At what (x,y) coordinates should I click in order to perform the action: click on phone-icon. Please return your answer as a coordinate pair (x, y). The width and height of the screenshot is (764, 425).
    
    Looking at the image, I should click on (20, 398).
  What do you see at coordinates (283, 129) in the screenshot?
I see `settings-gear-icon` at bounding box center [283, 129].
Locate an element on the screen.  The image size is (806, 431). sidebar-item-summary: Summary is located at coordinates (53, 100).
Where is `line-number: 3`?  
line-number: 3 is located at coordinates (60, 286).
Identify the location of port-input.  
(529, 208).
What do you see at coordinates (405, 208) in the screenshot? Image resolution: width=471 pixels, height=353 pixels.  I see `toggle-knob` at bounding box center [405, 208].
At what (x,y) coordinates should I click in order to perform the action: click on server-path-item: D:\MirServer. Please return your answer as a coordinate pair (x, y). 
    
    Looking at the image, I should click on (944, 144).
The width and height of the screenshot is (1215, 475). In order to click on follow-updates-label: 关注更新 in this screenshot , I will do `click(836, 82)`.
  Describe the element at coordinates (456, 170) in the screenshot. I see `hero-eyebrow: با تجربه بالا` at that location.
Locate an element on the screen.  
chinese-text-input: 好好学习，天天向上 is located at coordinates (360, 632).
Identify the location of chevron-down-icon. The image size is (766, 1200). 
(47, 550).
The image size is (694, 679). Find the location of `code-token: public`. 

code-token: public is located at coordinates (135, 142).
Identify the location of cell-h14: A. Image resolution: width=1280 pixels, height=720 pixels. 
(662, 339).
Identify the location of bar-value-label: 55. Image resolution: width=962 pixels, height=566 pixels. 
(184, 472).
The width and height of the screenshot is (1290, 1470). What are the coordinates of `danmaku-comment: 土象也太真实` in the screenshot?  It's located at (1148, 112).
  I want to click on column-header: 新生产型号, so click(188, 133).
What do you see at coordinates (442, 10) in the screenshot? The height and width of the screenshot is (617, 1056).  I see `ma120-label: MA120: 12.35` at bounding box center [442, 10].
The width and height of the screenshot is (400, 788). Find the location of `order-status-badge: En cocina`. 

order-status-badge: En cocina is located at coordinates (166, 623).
==========
*REQUIREMENT*
Take the lines from the one containing "The width and height of the screenshot is (400, 788)." through the end of the rows and write them as a JSON list of strings, one string per line, with blank lines omitted.

*RESPONSE*
[
  "The width and height of the screenshot is (400, 788). Find the location of `order-status-badge: En cocina`. ",
  "order-status-badge: En cocina is located at coordinates (166, 623)."
]